Nuestra rutina es más o menos la misma todos los días. Despertamos con el primer sol de la mañana, tomamos desayuno (no exento de peleas conyugales llámese: el pan está demasiado tostado) y nos vestimos sin ducharnos, para empezar él, un día de playa o piscina; yo uno de escritura interrumpido por algunos zambullidos.

Durante el día AJ se comporta como un perfecto gigoló. Me echa crema. Huele mi copa y me pregunta “ ¿más vino?”. Se recuesta a mi lado a tomar sol desnudo (y con alitas). Cuando él quiere algo –jugo, galletas, un delfín de plástico que suele lanzar una y otra vez a la piscina-no duda en gritarme y hacer pataletas hasta que consigue su objetivo. AJ es servicial y a la vez dominante – “un supramacho” como suele bromear su abuela- y en una familia donde escasean los machos, su presencia no pasa inadvertida.
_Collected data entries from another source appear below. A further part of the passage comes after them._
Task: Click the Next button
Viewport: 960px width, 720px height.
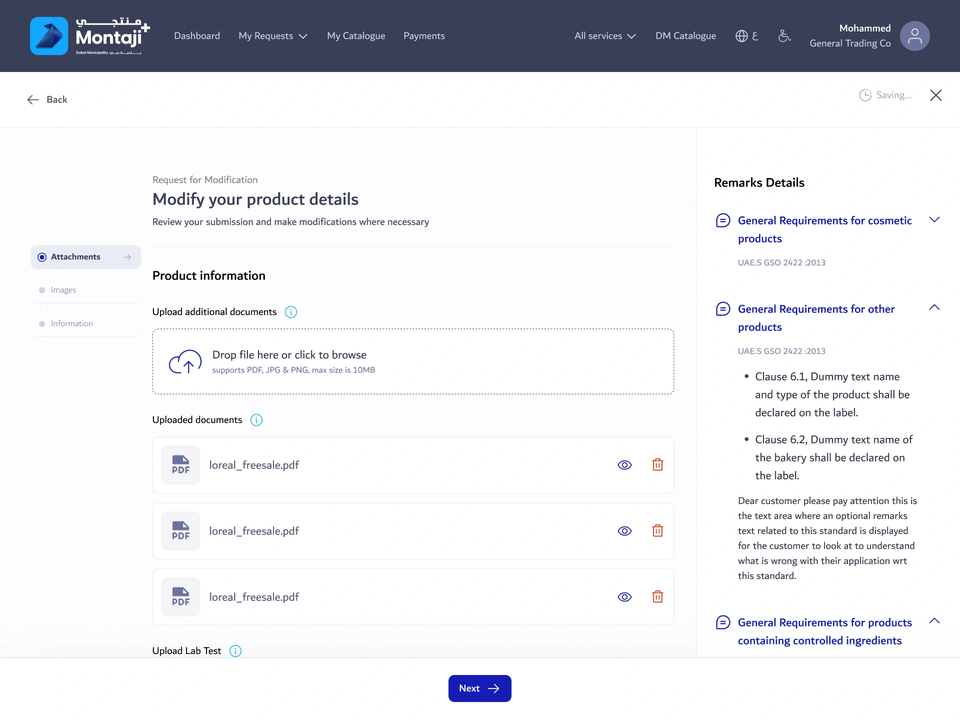Action: coord(479,688)
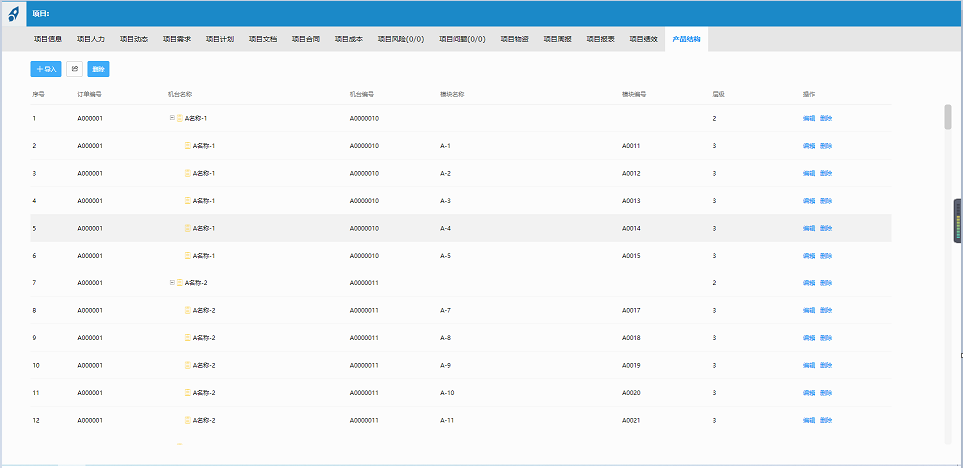Select the 项目周报 tab
963x468 pixels.
(558, 39)
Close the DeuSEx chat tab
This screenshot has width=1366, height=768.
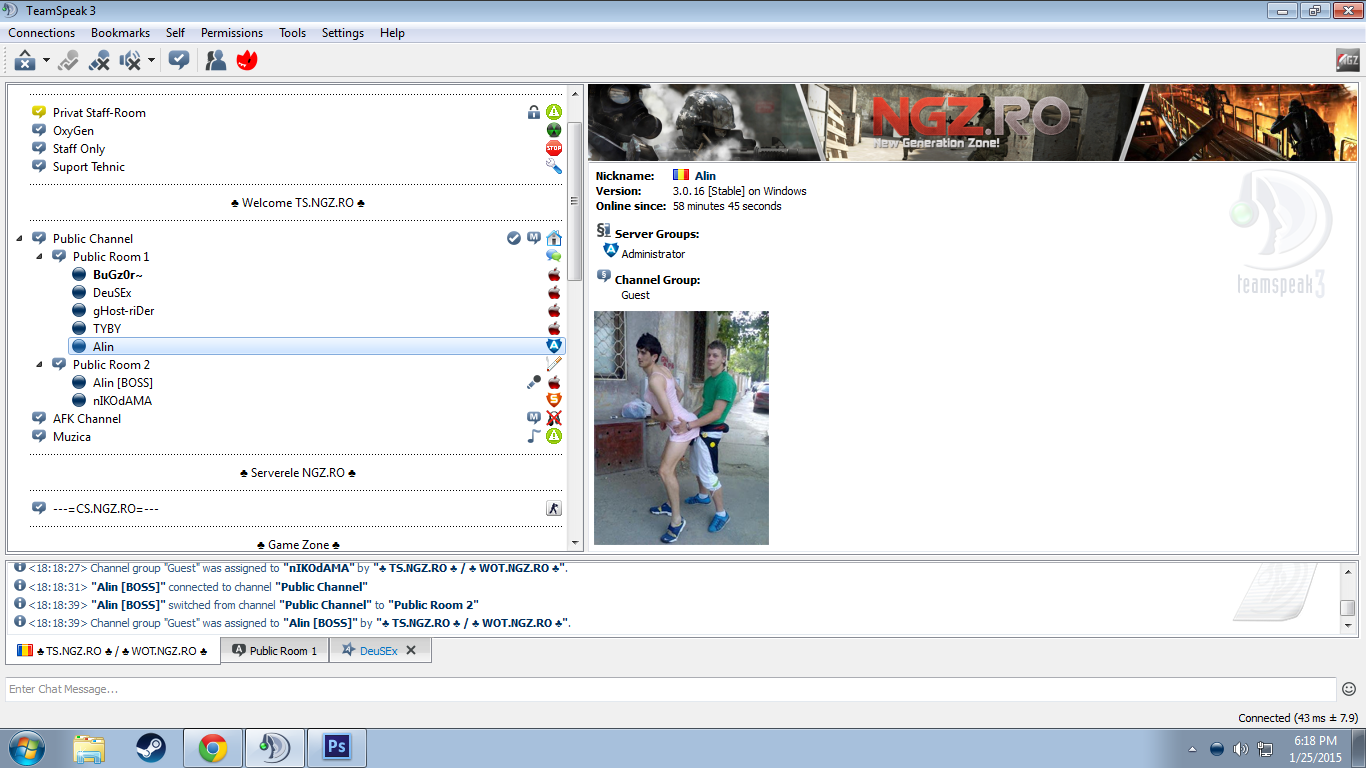pyautogui.click(x=411, y=650)
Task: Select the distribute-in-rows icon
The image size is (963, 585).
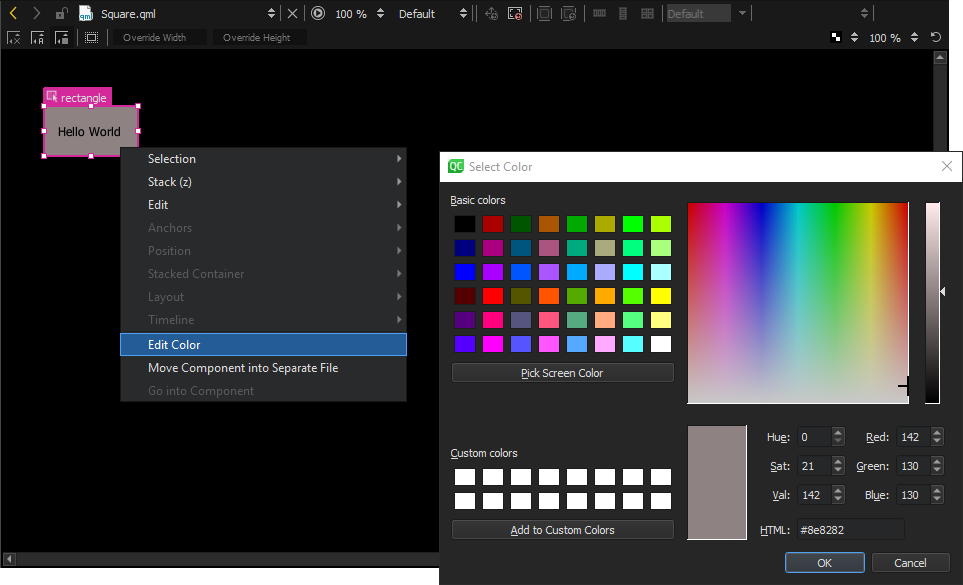Action: point(621,13)
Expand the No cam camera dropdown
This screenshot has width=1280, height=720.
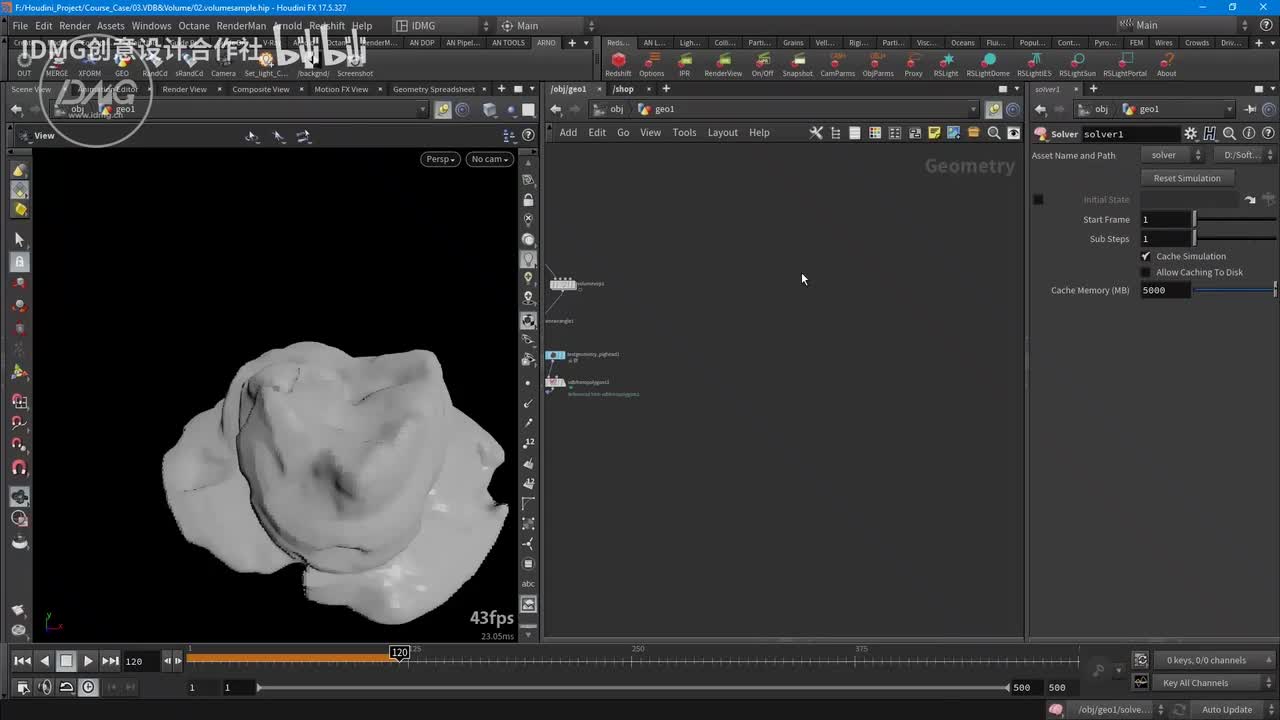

No es fácil ser su madre, menos aún su polola. AJ pertenece a ese tipo de chicos narcisos o inseguros, para quienes la pareja alcanza su máxima gloria en la simbiosis total. Y ahí empiezan los problemas. Siempre he sido independiente. No sólo eso: detesto esos matrimonios que se visten con los mismos shorts cacki, piden el mismo plato en un restaurante, esos pokemones que van juntos a la peluquería, esos dúos de intelectuales snob que se paran frente a un mismo cuadro en un museo y murmullan entre sí. Pero AJ no sabe nada de morfología de pareja y la única mujer que ha tenido soy yo, su madre. Pobre. Está en su derecho pedirme que me saque los zapatos si él anda a pie pelado; coma arroz con huevo si él come arroz con huevo; me meta en la tina con él a las 7 de la tarde. Al menos sabe lo que quiere y no se sale con cosas raras a último minuto.

AJ se desespera cuando quiere jugar conmigo y le digo “estoy escribiendo”. Tiene razón. Si tuviera la edad de Woody Allen o más bien, si fuera Woody Allen, probablemente me pediría que le leyera un párrafo de algún capítulo y se enamoraría aún más de mí (aunque encontrara que lo que escribo es una mierda). Pero AJ sólo ve a una mujer de anteojos oscuros tipiando cosas en una pantalla e ignorándolo cuando él quiere llamar su atención. AJ sufre de celos. Yo soy de él y de nadie más. Ok. Intento explicarle que mi trabajo consiste en eso, unir sílabas, ya sea encerrada en mi escritorio o al lado de una piscina. Le digo que algún día, cuando veas esos libros o lo que sea en su librero, se va dar cuenta de que mi traición dio sus frutos.

Como el más apasionado de los pololos, AJ me pide que lo bese después que lo reto. Entonces viene una secuela de tiernos besos en la mejilla y el cuello y él se siente el hombre más amado de la tierra. A ratos no sé cómo pararlo. Su curiosidad masculina lo ha llevado a apretar mis pezones como si fueran los botones de un control remoto.
Si sigues así, me dice una amiga que sabe de Edipos, vas a terminar pateándolo.

Cuando en la noche nos metemos a la cama juntos, todo vuelve a su orden. El vuelve a ser mi hijo y yo su mamá. AJ acepta que tenemos gustos distintos y evitamos dramas de pareja innecesarios: mientras él ve sus películas en la TV, yo disfruto de mis películas en mi computador. A veces, y esas veces son mis episodios favoritos, nos salimos de nuestra jerarquía parental y nos sorprendemos haciendo cosas insólitas que tampoco recuerdo haber hecho con ningún pololo, como lanzarle juguetes a la luna llena intentando apagarla.

Entonces, por algunos minutos, AJ y yo nos convertimos en una cosa rara y completamente nueva, algo a mitad camino entre un lobo y un niño.